Synergizing Chain of Thoughts and Retrieval-Augmented Generation for Long-Horizon Tasks

Introduction

The increase in capabilities of LLMs has opened up new frontiers in AI's ability to process and generate natural language. However, their performance on long-horizon generation tasks tends to degrade, primarily due to issues with reasoning steps and factual correctness. A promising approach to address these challenges involves combining the concept of chain-of-thought (CoT) prompting with retrieval-augmented generation (RAG). This paper presents a novel method, Retrieval-Augmented Thoughts (RAT), that iteratively revises each thought step with relevant retrieved information to enhance reasoning and mitigate hallucination.

Methodology

The RAT approach introduces two key components to improve LLMs' ability on long-horizon tasks:

  1. Iterative Thought Revision with RAG: An initial chain of thoughts generated by the LLM is revised iteratively. Each thought step is evaluated for potential flaws that could benefit from external information. The method retrieves relevant information using the task prompt, the current thought step under revision, and all previous revised thoughts as queries to an external knowledge source. This ensures each revision step is informed by the most relevant and up-to-date external information.
  2. Progressive Generation: Unlike conventional methods that revise the entire thought chain in one go, RAT adopts a step-by-step revision approach. It tailors the retrieval query based on the evolving understanding of the task and past thoughts, ensuring a coherent and factually grounded thought process. This methodology is analogous to how humans refine their reasoning by seeking and incorporating new information as they progress through problem-solving steps.

Experimental Results

The RAT method's efficacy was evaluated on diverse benchmarks, including code generation, mathematical reasoning, embodied task planning, and creative writing. The experiments utilized various LLMs such as GPT-3.5, GPT-4, and CodeLLaMA-7b. Results demonstrate notable improvements across all tasks, particularly emphasizing RAT's ability to significantly enhance both reasoning and factual accuracy in generated outputs. For instance, RAT achieved substantial improvements over baseline models, including up to 20.94\% on code generation and 16.96\% on mathematical reasoning tasks, showcasing its capability to handle complex long-horizon generation tasks effectively.

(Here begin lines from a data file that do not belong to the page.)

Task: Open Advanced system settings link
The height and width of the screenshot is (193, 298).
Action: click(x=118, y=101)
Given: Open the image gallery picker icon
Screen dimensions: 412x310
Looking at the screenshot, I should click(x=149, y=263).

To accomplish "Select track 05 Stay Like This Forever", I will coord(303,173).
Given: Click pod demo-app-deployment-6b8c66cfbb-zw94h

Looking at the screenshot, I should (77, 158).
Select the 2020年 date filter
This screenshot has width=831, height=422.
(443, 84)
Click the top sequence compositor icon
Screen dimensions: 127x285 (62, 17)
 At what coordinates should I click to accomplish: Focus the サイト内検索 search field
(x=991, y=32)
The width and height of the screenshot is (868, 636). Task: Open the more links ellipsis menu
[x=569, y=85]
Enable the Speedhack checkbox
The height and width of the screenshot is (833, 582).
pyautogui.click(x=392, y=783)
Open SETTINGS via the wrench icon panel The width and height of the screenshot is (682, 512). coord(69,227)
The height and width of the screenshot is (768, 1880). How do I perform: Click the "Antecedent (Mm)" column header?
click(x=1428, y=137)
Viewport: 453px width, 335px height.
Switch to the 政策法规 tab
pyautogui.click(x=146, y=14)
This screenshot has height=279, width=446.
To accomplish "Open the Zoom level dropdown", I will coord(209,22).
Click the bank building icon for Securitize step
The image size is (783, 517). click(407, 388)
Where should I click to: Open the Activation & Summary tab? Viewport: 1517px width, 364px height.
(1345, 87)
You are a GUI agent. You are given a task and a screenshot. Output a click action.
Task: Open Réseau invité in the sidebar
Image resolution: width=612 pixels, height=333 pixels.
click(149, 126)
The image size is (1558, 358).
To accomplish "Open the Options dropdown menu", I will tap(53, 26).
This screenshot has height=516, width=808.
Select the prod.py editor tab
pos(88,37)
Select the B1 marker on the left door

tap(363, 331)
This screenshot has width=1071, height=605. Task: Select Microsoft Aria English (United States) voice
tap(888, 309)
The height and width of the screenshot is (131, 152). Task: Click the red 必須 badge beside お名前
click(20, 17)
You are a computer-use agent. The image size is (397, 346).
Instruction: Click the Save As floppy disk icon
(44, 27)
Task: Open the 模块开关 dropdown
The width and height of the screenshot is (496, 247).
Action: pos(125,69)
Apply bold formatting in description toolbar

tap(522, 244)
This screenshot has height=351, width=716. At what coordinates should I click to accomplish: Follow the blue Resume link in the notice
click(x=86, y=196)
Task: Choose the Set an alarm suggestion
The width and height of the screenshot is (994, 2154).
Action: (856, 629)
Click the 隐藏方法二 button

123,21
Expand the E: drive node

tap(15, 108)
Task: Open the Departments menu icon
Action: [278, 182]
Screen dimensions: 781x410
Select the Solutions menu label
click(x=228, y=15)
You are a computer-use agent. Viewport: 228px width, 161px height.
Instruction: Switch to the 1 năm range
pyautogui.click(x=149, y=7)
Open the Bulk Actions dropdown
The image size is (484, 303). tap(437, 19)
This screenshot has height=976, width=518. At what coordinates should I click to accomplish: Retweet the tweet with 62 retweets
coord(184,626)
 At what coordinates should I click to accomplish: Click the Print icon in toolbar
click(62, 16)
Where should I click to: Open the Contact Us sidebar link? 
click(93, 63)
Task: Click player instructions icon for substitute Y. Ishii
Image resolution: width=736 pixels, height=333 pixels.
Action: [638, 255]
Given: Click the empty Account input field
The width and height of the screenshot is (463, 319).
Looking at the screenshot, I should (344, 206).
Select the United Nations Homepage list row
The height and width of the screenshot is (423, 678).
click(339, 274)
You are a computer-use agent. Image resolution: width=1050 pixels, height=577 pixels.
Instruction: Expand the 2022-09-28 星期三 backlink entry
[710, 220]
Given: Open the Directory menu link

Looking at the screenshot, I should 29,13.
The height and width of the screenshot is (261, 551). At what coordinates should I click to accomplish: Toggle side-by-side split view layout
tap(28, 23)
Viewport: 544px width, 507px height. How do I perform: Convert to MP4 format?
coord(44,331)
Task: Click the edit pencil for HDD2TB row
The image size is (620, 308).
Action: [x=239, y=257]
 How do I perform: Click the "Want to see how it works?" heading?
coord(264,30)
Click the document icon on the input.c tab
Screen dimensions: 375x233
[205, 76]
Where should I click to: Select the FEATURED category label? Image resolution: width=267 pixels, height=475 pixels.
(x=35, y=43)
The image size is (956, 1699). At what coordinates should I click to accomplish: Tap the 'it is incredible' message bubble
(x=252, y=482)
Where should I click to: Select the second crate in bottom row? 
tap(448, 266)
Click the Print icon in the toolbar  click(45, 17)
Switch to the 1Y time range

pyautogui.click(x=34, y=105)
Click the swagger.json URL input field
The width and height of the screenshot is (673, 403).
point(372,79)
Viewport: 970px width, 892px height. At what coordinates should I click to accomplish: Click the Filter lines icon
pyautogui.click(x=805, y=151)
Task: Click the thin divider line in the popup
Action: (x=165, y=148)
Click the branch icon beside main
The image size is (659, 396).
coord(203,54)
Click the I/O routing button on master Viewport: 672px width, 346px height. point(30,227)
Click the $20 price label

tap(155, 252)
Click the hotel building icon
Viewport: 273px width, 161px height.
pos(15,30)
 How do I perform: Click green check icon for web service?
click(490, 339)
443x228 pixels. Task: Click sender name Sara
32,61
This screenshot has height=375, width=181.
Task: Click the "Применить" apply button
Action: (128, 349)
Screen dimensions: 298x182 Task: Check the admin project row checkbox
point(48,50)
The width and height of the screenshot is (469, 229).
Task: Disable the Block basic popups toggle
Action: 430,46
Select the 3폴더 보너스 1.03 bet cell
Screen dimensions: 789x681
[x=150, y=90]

Discussion and Future Directions

The success of RAT underlines the importance of integrating retrieval-augmented generation with CoT prompting to mitigate hallucination and improve reasoning in LLMs. This approach not only supports more accurate and contextually relevant generation but also highlights the potential for expanding LLMs' application in scenarios requiring deep reasoning and factual consistency.

Looking forward, the adaptability of RAT to various LLMs and tasks hints at its potential as a generalized strategy for enhancing LLM performance on long-horizon tasks. Future research could explore optimizing the retrieval process for efficiency, extending the method to more complex reasoning structures beyond linear thought chains, and refining the prompting strategy to further reduce reliance on external information retrieval while maintaining performance enhancements.

In conclusion, Retrieval-Augmented Thoughts represent a significant step forward in the pursuit of more intelligent, accurate, and reliable language generation and reasoning from LLMs, paving the way for advancements in AI's application in complex problem-solving scenarios.